Harvey’s work at PassiveLogic isn’t just on the bleeding edge of technology. It’s also a much larger market than most realize.
“So this is a very similar place to where the autonomous vehicle market was fifteen years ago. The automotive market had one hundred year old incumbents that weren’t moving fast, nobody new had entered that market in decades, and it seemed like a boring market. And now it’s probably one of the more exciting investment areas in the technology space.”
“The building market is actually bigger,” he continues. “It’s double the size of the vehicle market, by every count, whether it’s size, scale, energy, or dollars. And if I’m Tesla, to sell autonomy, I have to build whole vehicles. I have to bend sheet metal, build motors, wheels, and battery factories. That’s a super capital intensive business. With autonomous buildings, I have maybe twice the scale of the potential transportation business, but I don't have to build the whole building. We enable the construction and building management companies to do their jobs better, and we can laser focus on controlling the building intelligently. So it’s a super compelling market.”

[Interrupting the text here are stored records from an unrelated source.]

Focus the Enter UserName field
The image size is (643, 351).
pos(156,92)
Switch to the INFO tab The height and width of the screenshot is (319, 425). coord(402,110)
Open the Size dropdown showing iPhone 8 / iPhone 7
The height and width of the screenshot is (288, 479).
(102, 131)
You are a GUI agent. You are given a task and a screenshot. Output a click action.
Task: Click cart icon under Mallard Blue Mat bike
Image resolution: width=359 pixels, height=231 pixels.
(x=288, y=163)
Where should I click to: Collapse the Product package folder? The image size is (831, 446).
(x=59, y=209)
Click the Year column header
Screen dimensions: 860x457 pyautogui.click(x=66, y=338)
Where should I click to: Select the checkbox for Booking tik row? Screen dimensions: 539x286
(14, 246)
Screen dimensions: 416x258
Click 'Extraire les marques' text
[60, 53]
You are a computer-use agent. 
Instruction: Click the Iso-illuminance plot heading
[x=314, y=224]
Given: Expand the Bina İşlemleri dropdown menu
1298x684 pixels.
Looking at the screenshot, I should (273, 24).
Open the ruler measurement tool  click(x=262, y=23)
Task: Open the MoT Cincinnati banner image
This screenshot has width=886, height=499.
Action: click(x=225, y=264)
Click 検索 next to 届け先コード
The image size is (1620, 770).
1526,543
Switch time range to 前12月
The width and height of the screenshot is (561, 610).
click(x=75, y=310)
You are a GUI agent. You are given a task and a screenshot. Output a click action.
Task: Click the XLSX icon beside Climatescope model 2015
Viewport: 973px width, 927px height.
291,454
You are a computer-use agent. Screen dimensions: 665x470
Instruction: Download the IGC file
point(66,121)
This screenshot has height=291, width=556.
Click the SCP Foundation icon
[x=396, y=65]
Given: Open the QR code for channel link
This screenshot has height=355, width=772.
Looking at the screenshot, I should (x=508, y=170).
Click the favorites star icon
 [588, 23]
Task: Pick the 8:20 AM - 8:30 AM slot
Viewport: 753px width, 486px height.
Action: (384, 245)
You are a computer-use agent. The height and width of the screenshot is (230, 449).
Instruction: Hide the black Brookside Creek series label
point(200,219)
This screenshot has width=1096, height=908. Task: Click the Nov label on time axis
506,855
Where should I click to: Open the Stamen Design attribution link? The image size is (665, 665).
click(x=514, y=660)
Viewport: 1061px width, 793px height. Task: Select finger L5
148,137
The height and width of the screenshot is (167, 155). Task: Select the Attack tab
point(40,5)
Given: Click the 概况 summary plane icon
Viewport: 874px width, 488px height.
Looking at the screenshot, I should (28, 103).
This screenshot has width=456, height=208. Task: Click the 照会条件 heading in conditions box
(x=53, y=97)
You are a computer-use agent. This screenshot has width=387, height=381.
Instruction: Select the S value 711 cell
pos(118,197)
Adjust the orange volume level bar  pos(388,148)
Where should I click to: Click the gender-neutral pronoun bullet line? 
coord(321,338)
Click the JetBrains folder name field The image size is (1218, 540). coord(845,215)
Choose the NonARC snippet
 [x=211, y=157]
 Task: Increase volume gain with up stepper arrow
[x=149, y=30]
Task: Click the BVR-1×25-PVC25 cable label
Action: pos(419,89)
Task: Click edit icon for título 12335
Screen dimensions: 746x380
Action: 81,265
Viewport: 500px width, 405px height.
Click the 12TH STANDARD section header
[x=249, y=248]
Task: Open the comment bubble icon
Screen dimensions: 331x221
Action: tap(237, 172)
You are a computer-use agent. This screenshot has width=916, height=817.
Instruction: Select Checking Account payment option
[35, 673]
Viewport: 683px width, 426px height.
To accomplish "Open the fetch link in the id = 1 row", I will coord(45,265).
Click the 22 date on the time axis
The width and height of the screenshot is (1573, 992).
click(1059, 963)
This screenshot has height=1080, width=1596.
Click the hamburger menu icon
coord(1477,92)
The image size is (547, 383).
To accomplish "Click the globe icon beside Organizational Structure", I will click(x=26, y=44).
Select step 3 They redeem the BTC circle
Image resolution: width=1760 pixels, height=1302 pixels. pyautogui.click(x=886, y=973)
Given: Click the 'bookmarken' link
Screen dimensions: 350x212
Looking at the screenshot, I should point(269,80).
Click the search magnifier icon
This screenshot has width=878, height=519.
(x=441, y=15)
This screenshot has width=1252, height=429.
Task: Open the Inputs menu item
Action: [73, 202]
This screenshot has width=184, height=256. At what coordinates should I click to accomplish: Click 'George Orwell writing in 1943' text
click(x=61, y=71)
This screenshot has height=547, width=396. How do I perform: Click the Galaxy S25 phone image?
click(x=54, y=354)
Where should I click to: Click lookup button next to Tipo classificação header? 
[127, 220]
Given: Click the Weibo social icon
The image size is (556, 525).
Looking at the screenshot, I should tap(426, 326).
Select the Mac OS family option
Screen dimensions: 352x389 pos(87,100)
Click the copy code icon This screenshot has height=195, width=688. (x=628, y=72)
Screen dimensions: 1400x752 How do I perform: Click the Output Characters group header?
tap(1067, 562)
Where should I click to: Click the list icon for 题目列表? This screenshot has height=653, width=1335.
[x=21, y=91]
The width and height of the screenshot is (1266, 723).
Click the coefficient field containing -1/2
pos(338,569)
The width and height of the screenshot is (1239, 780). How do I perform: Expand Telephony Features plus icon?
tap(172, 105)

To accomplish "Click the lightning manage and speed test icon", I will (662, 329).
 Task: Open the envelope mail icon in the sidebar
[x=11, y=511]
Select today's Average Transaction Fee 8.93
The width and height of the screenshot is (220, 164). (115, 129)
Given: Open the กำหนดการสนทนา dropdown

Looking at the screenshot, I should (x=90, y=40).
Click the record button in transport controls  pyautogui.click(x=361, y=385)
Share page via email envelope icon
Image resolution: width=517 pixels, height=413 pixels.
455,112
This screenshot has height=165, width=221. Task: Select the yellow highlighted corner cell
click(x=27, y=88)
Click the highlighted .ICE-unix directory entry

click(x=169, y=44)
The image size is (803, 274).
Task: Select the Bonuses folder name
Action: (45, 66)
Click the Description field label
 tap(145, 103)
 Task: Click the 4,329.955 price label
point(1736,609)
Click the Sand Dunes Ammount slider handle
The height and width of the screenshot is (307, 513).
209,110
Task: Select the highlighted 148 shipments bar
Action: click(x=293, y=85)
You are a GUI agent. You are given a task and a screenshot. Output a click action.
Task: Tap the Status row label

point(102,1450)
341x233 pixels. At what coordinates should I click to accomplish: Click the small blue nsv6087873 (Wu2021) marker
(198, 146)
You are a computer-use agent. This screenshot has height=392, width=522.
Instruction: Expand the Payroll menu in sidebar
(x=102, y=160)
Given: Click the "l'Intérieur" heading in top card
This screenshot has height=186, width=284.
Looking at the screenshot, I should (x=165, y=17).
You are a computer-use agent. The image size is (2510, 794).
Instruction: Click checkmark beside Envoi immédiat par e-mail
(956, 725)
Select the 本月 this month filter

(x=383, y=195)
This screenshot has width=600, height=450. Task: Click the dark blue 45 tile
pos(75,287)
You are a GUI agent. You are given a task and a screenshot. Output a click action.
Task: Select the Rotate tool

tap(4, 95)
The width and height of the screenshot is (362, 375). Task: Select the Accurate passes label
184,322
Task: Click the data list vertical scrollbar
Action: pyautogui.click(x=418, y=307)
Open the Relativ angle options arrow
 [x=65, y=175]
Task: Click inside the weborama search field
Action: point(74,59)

While PassiveLogic has so far only deployed their building control products in an over-subscribed pilot program, they’ve largely pre-sold their first couple years of product, according to Harvey. He says recently one of their lead investors introduced him to the CEO of the largest building automation company in the country. The CEO told Harvey, “In the last month, I haven’t had a conversation with anybody in the whole industry where PassiveLogic wasn’t brought up.” Harvey laughs, then adds, “That’s crazy, we’ve been in stealth mode, without public access to product!”
Fittingly, Harvey says the $16 million round will go mostly toward product development, plus building out their staff. There might even be a few salespeople brought onboard.